1789 begann Beethoven seinen zusätzlichen Orchesterdienst als Bratscher. Ein Virtuose musste er auf diesem Instrument nicht sein, denn in der amtlichen Orchesterbeschreibung hieß es damals: „Konzertierende Bratschen werden von konzertspielenden Violinisten gespielt.“ Im Juli 1791  wurde Beethoven  bei einer Auflistung der Hofmusiker so häufig genannt wie kein anderer, nämlich gleich an drei Stellen: als Organist, Bratschist und mit dem Hinweis „Klavierkonzerte spielt Hr Ludwig v. Beethoven“. Beethovens Dienst-Bratsche ist übrigens heute ein wichtiges Ausstellungsstück im Bonner Beethoven-Haus.

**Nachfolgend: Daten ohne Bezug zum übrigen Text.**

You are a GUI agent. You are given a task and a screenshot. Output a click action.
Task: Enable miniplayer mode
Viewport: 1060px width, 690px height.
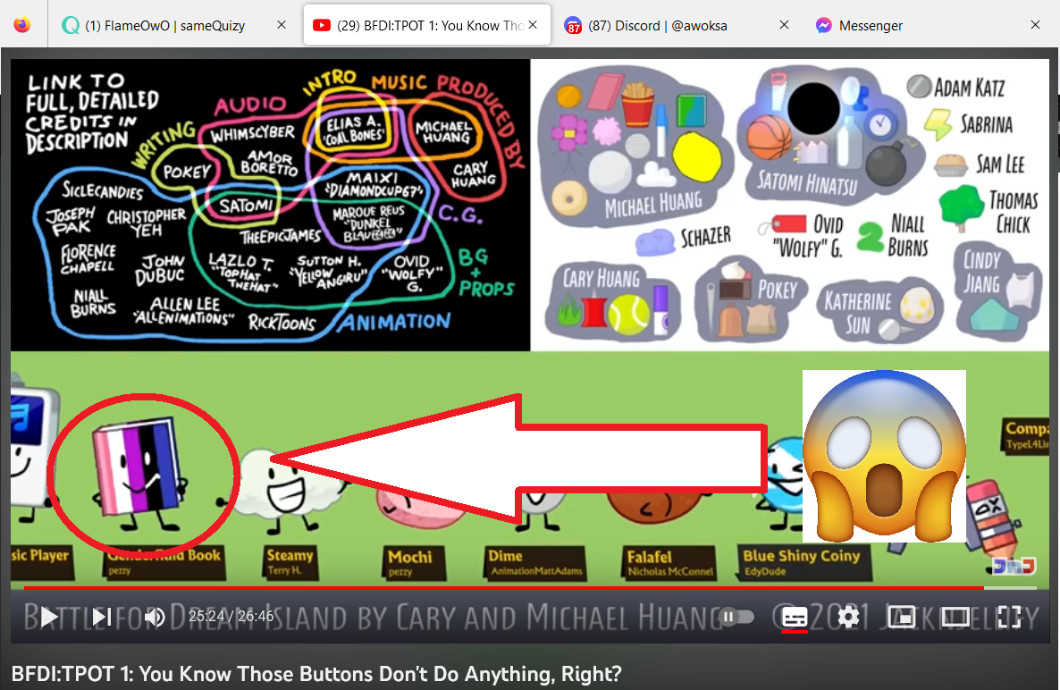pyautogui.click(x=902, y=617)
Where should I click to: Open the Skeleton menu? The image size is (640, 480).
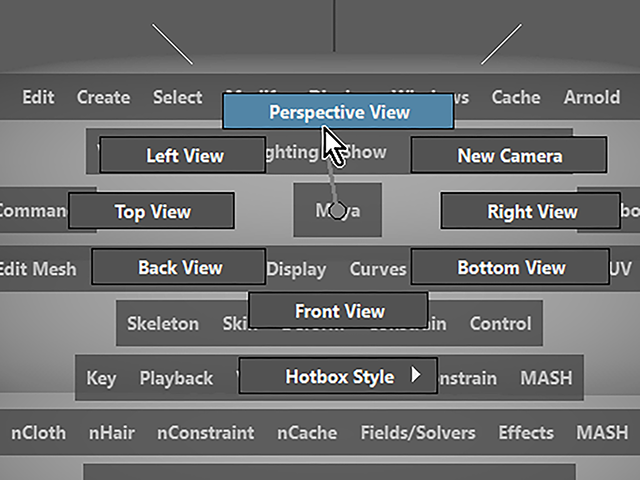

Als Orchestermusiker lernte Beethoven nicht nur das neueste Repertoire durch eigenes Mitspielen kennen, sondern gehörte zugleich einem außergewöhnlichen Klangkörper mit damals etwa 40 Musikern an. So hieß es im November 1791 in der Musikalischen Korrespondenz der Teutschen Filharmonischen Gesellschaft über die Bonner Hofkapelle: „Das Orchester war vortreflich besezt; besonders gut wurde das Piano und Forte, und das Crescendo in obacht genommen. …Eine solche genaue Beobachtung des Piano, des Forte, des Rinforzando, eine solche Schwellung, und allmählige Anwachsung des Tons, und dann wieder ein Sinkenlassen desselben, von der höchsten Stärke bis zum leisesten Laut, …. Besonders wird man nicht leicht ein Orchester finden, wo die Violinen und Bässe so durchaus gut besezt sind, als sie es hier waren.“

Auf den Komponisten Beethoven hatte die Erfahrung des Orchestermusikers großen Einfluss. Er schrieb für einen Klangkörper, den er selbst aus dem Innenleben kannte. Zugleich waren an den Solo-Instrumenten Klavier und Orgel seiner improvisatorischen Kreativität kaum Grenzen gesetzt.  Der Bonner Beethoven-Freund Franz Gerhard Wegeler erinnerte sich später: „Als Beethoven einst im Breuningschen Hause phantasirte, (wobei ihm häufig aufgegeben ward, den Charakter irgend einer bekannten Person zu schildern,) drang man dem Vater Ries eine Violine auf, um ihn zu begleiten. Nach einigem Zögern gab dieser nach und so mag wohl damals zum ersten Mal von zwei Künstlern zugleich phantasirt worden sein.“

Auch der mit Beethoven seit den frühen Wiener Jahren gut bekannte Ignaz Xaver Ritter von Seyfried beschrieb dieses besondere Talent des Bonner Neuankömmlings: „Aber das eigentliche Feld der Ehre des genialen Kunstjüngers war die freye Phantasie, und die Fertigkeit, ein aufgegebenes Motiv zu bearbeiten, und thematisch durchzuführen.“

Ähnliches brichtete der hochgeachtete Pianist Abbé Joseph Gelinek, über den zwanzig Jahre jüngeren Beethoven Mitte 1793 nach einem Klavier-Duell: „Er phantasierte auf ein von mir gegebenes Thema, wie ich selbst Mozart nie phantasieren gehört habe … und er bringt auf dem Klavier Schwierigkeiten und Effekte hervor, von denen wir uns nie etwas haben träumen lassen.“

Es kann kein Zweifel daran bestehen, dass Beethoven Bonn im November 1792 als außergewöhnlicher Musiker verließ und vom Rhein nach Wien die besonderen Fähigkeiten mitbrachte, mit denen er in der Kaiserstadt von Anfang an großen Eindruck machte.